■ **Task instructions**
Set the records down again. Match every line exactly.

■ **Input material**
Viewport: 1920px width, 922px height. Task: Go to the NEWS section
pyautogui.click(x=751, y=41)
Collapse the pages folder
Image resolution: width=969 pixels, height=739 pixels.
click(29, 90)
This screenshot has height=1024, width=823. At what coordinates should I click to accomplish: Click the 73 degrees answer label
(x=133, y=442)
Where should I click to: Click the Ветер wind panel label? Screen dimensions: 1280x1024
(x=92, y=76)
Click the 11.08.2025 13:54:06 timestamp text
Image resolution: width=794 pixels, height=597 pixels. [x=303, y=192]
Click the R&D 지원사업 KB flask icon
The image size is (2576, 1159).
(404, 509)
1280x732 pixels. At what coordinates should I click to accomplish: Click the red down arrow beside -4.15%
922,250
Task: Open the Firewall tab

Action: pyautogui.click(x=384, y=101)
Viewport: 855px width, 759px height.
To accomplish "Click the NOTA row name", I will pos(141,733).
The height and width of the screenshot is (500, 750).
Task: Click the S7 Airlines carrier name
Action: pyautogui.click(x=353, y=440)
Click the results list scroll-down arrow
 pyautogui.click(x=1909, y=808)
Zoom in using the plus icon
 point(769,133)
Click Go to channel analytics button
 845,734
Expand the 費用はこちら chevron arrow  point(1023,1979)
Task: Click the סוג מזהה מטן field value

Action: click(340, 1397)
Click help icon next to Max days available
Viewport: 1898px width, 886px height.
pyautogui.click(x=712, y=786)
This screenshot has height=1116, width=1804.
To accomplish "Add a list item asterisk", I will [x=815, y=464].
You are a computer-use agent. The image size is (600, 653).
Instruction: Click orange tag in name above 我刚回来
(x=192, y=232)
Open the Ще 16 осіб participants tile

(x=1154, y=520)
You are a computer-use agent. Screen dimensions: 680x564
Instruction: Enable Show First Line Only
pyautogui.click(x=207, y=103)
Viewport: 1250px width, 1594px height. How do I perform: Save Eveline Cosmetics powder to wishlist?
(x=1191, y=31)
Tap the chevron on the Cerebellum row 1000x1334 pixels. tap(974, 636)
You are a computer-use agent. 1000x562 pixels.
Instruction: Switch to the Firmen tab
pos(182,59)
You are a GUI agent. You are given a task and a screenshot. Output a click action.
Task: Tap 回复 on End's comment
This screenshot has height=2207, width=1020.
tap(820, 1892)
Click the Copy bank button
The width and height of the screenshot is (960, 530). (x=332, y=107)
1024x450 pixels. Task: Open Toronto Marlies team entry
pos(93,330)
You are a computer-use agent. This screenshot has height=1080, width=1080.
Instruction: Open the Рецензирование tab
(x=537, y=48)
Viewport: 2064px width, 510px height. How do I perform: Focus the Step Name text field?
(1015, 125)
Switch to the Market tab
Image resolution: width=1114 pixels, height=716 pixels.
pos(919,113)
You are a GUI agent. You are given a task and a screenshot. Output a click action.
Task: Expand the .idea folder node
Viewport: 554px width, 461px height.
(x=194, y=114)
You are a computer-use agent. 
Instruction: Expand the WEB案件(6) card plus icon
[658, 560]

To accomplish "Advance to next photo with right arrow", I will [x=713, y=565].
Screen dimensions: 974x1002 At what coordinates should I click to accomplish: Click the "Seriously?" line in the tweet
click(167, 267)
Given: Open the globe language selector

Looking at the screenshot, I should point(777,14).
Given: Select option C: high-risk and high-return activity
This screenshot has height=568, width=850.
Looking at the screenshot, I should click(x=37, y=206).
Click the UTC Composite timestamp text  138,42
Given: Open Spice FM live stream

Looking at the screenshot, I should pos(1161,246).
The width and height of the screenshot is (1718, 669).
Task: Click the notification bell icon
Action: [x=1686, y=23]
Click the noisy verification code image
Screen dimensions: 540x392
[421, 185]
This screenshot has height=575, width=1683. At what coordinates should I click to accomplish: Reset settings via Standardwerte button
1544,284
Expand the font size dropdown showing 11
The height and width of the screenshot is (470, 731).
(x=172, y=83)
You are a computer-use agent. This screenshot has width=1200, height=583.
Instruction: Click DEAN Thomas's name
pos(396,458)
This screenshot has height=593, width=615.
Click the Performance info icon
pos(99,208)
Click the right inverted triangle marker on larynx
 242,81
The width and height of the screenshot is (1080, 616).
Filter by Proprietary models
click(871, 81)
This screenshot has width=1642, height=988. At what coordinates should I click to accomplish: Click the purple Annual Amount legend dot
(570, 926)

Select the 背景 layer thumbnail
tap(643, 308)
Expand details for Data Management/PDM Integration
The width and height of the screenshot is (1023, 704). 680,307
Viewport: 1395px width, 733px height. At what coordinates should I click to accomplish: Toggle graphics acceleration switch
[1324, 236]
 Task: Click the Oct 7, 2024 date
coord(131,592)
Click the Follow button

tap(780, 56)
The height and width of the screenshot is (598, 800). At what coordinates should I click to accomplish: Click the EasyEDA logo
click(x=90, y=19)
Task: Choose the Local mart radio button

■ **Written reply**
Viewport: 1920px width, 922px height. Task: Go to the NEWS section
pyautogui.click(x=751, y=41)
Collapse the pages folder
Image resolution: width=969 pixels, height=739 pixels.
click(29, 90)
This screenshot has height=1024, width=823. At what coordinates should I click to accomplish: Click the 73 degrees answer label
(x=133, y=442)
Where should I click to: Click the Ветер wind panel label? Screen dimensions: 1280x1024
(x=92, y=76)
Click the 11.08.2025 13:54:06 timestamp text
Image resolution: width=794 pixels, height=597 pixels. [x=303, y=192]
Click the R&D 지원사업 KB flask icon
The image size is (2576, 1159).
(404, 509)
1280x732 pixels. At what coordinates should I click to accomplish: Click the red down arrow beside -4.15%
922,250
Task: Open the Firewall tab

Action: pyautogui.click(x=384, y=101)
Viewport: 855px width, 759px height.
To accomplish "Click the NOTA row name", I will pos(141,733).
The height and width of the screenshot is (500, 750).
Task: Click the S7 Airlines carrier name
Action: pyautogui.click(x=353, y=440)
Click the results list scroll-down arrow
 pyautogui.click(x=1909, y=808)
Zoom in using the plus icon
 point(769,133)
Click Go to channel analytics button
 845,734
Expand the 費用はこちら chevron arrow  point(1023,1979)
Task: Click the סוג מזהה מטן field value

Action: click(340, 1397)
Click help icon next to Max days available
Viewport: 1898px width, 886px height.
pyautogui.click(x=712, y=786)
This screenshot has height=1116, width=1804.
To accomplish "Add a list item asterisk", I will [x=815, y=464].
You are a computer-use agent. The image size is (600, 653).
Instruction: Click orange tag in name above 我刚回来
(x=192, y=232)
Open the Ще 16 осіб participants tile

(x=1154, y=520)
You are a computer-use agent. Screen dimensions: 680x564
Instruction: Enable Show First Line Only
pyautogui.click(x=207, y=103)
Viewport: 1250px width, 1594px height. How do I perform: Save Eveline Cosmetics powder to wishlist?
(x=1191, y=31)
Tap the chevron on the Cerebellum row 1000x1334 pixels. tap(974, 636)
You are a computer-use agent. 1000x562 pixels.
Instruction: Switch to the Firmen tab
pos(182,59)
You are a GUI agent. You are given a task and a screenshot. Output a click action.
Task: Tap 回复 on End's comment
This screenshot has height=2207, width=1020.
tap(820, 1892)
Click the Copy bank button
The width and height of the screenshot is (960, 530). (x=332, y=107)
1024x450 pixels. Task: Open Toronto Marlies team entry
pos(93,330)
You are a computer-use agent. This screenshot has height=1080, width=1080.
Instruction: Open the Рецензирование tab
(x=537, y=48)
Viewport: 2064px width, 510px height. How do I perform: Focus the Step Name text field?
(1015, 125)
Switch to the Market tab
Image resolution: width=1114 pixels, height=716 pixels.
pos(919,113)
You are a GUI agent. You are given a task and a screenshot. Output a click action.
Task: Expand the .idea folder node
Viewport: 554px width, 461px height.
(x=194, y=114)
You are a computer-use agent. 
Instruction: Expand the WEB案件(6) card plus icon
[658, 560]

To accomplish "Advance to next photo with right arrow", I will [x=713, y=565].
Screen dimensions: 974x1002 At what coordinates should I click to accomplish: Click the "Seriously?" line in the tweet
click(167, 267)
Given: Open the globe language selector

Looking at the screenshot, I should point(777,14).
Given: Select option C: high-risk and high-return activity
This screenshot has height=568, width=850.
Looking at the screenshot, I should click(x=37, y=206).
Click the UTC Composite timestamp text  138,42
Given: Open Spice FM live stream

Looking at the screenshot, I should pos(1161,246).
The width and height of the screenshot is (1718, 669).
Task: Click the notification bell icon
Action: [x=1686, y=23]
Click the noisy verification code image
Screen dimensions: 540x392
[421, 185]
This screenshot has height=575, width=1683. At what coordinates should I click to accomplish: Reset settings via Standardwerte button
1544,284
Expand the font size dropdown showing 11
The height and width of the screenshot is (470, 731).
(x=172, y=83)
You are a computer-use agent. This screenshot has width=1200, height=583.
Instruction: Click DEAN Thomas's name
pos(396,458)
This screenshot has height=593, width=615.
Click the Performance info icon
pos(99,208)
Click the right inverted triangle marker on larynx
 242,81
The width and height of the screenshot is (1080, 616).
Filter by Proprietary models
click(871, 81)
This screenshot has width=1642, height=988. At what coordinates should I click to accomplish: Click the purple Annual Amount legend dot
(570, 926)

Select the 背景 layer thumbnail
tap(643, 308)
Expand details for Data Management/PDM Integration
The width and height of the screenshot is (1023, 704). 680,307
Viewport: 1395px width, 733px height. At what coordinates should I click to accomplish: Toggle graphics acceleration switch
[1324, 236]
 Task: Click the Oct 7, 2024 date
coord(131,592)
Click the Follow button

tap(780, 56)
The height and width of the screenshot is (598, 800). At what coordinates should I click to accomplish: Click the EasyEDA logo
click(x=90, y=19)
Task: Choose the Local mart radio button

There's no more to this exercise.